Hello! Here’s a short thing I wrote for the JIC internal newsletter ‘Nexus’. It was fun to write with a captive and largely scientific audience in mind. I’m putting it here mostly for my own records, but the ending might also give some of you a titter. Maybe.
The John Innes archives hold some exceptionally rare and valuable collections, these glass teaching slides being a prime example. They are so valuable, because they allow us to investigate how Darlington taught students and the public about genetics.

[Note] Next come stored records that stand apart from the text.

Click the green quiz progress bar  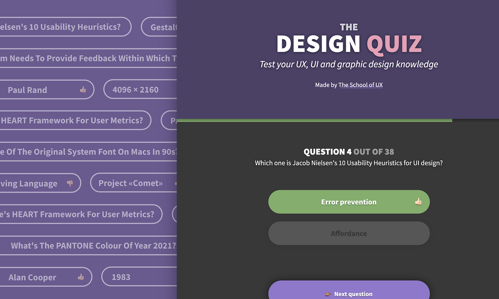tap(314, 120)
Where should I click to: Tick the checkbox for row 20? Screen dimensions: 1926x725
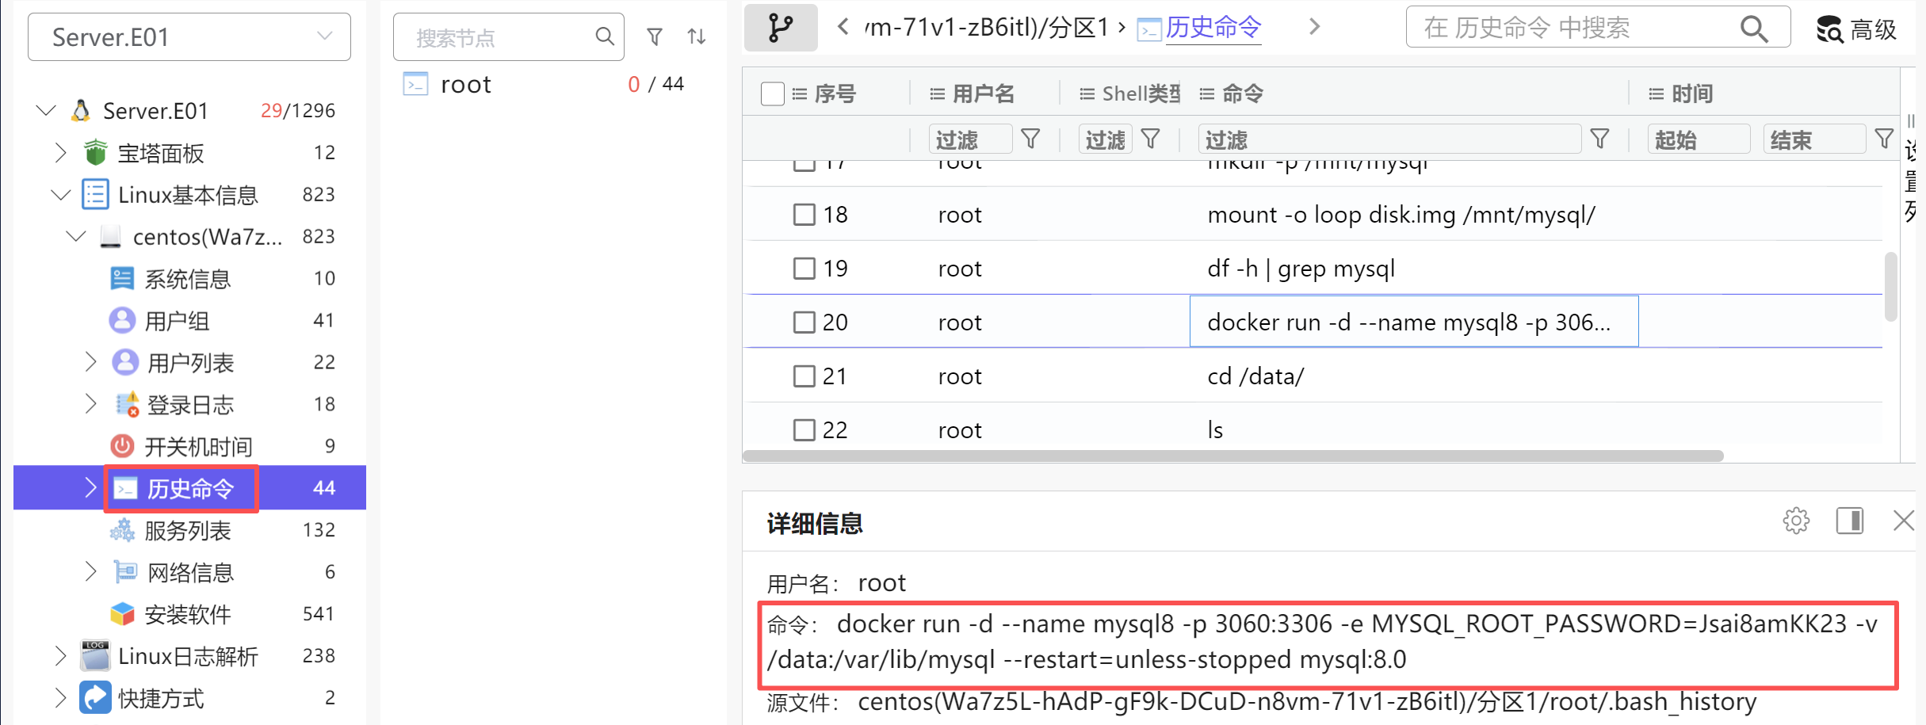804,322
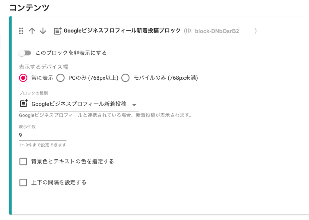Click the post icon beside the block title
Viewport: 309px width, 220px height.
pos(58,31)
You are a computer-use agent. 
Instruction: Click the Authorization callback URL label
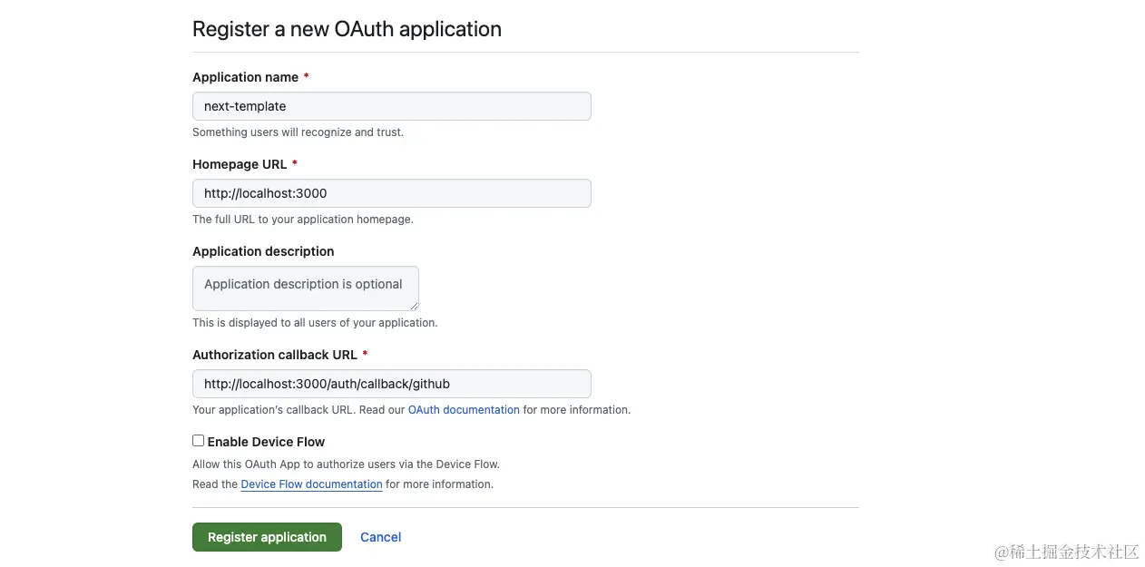274,355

Some very recent historical work (Google J.M. Skopek if you’re interested) has shown how important the actual teaching of genetics was for shaping the discipline, not only in the minds of those who had to figure out a way to teach this stuff, but also for the students that they encountered.

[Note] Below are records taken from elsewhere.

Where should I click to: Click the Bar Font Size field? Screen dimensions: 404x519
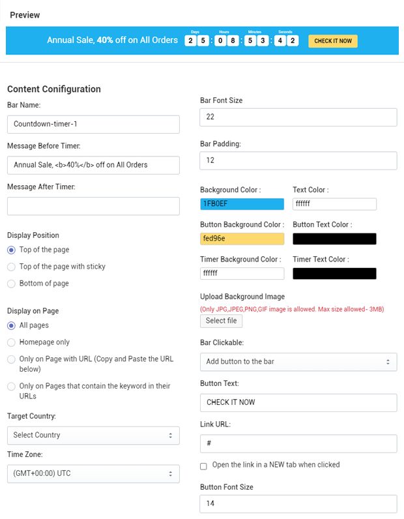click(x=298, y=117)
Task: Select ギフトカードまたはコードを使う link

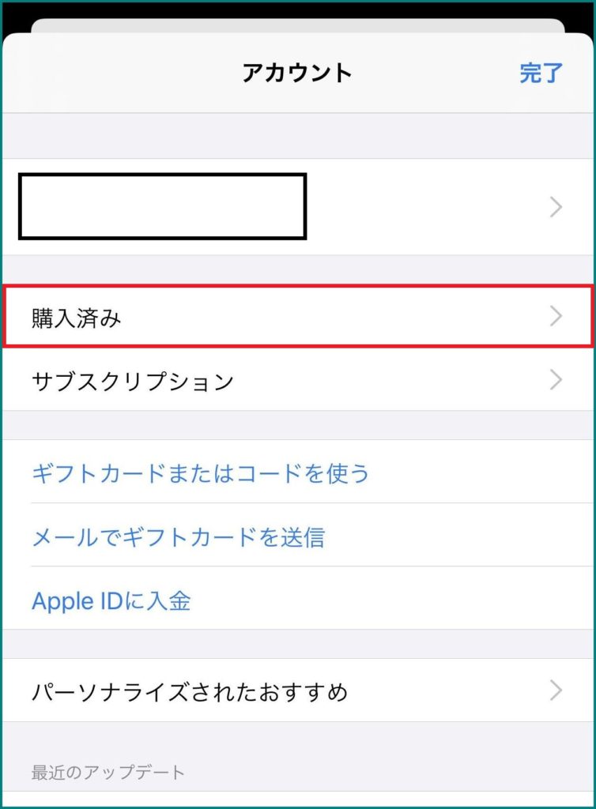Action: click(200, 473)
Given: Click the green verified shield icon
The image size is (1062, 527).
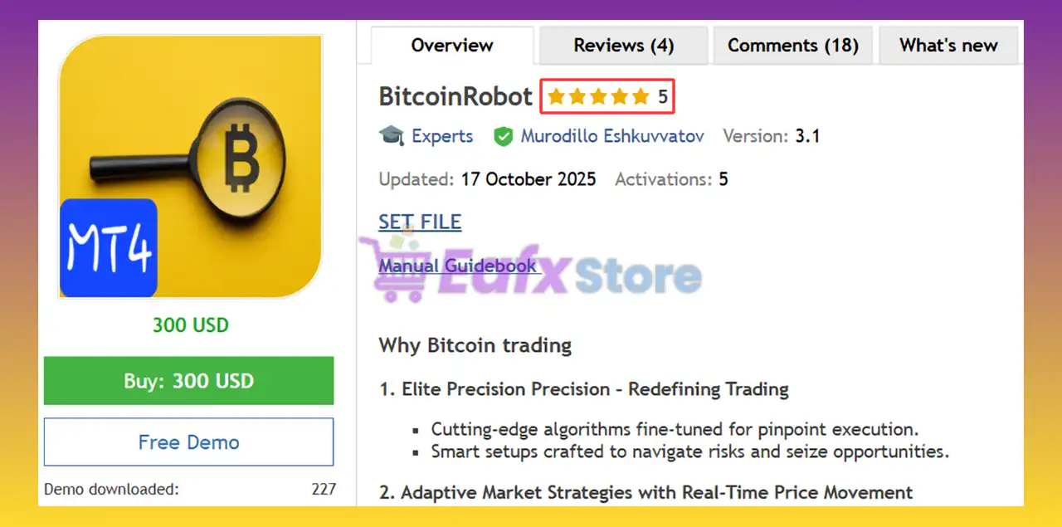Looking at the screenshot, I should pyautogui.click(x=503, y=136).
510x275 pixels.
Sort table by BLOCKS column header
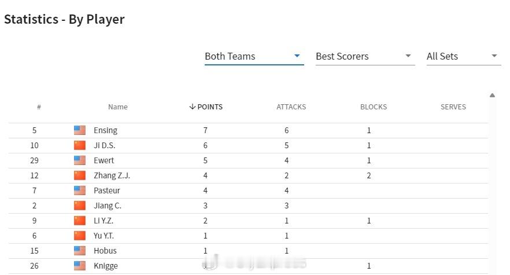point(374,107)
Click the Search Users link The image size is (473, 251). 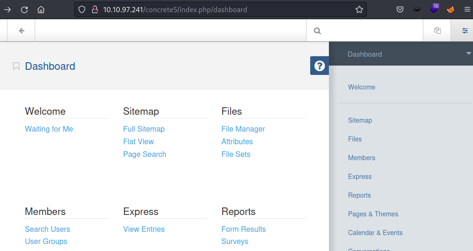(x=47, y=229)
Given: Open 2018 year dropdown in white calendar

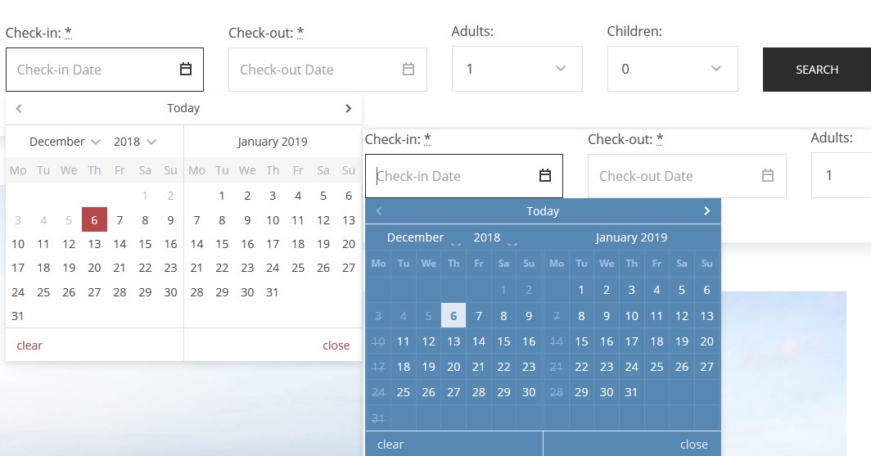Looking at the screenshot, I should [135, 142].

Genetics pedagogy changed a lot during the twentieth century, and reflects how the discipline shifted and reformulated itself, with repercussions for the kind of research that was done.
Darlington’s slides, many of which are also very attractive (as you can see here) can give us a different angle on this same problem, one not dependent on textbooks. If you’ve ever sat in a lecture and thought “I could teach this better” then you’re already interested in these kinds of problems. The next step is to ask “I wonder if the way I teach things has something to do with my background? I wonder if the way I teach things, though better in lots of ways, is worse in others?”
These are the questions that historians of science try to answer, but with dead people. Spooky to think that some of you might be next on the dissection table!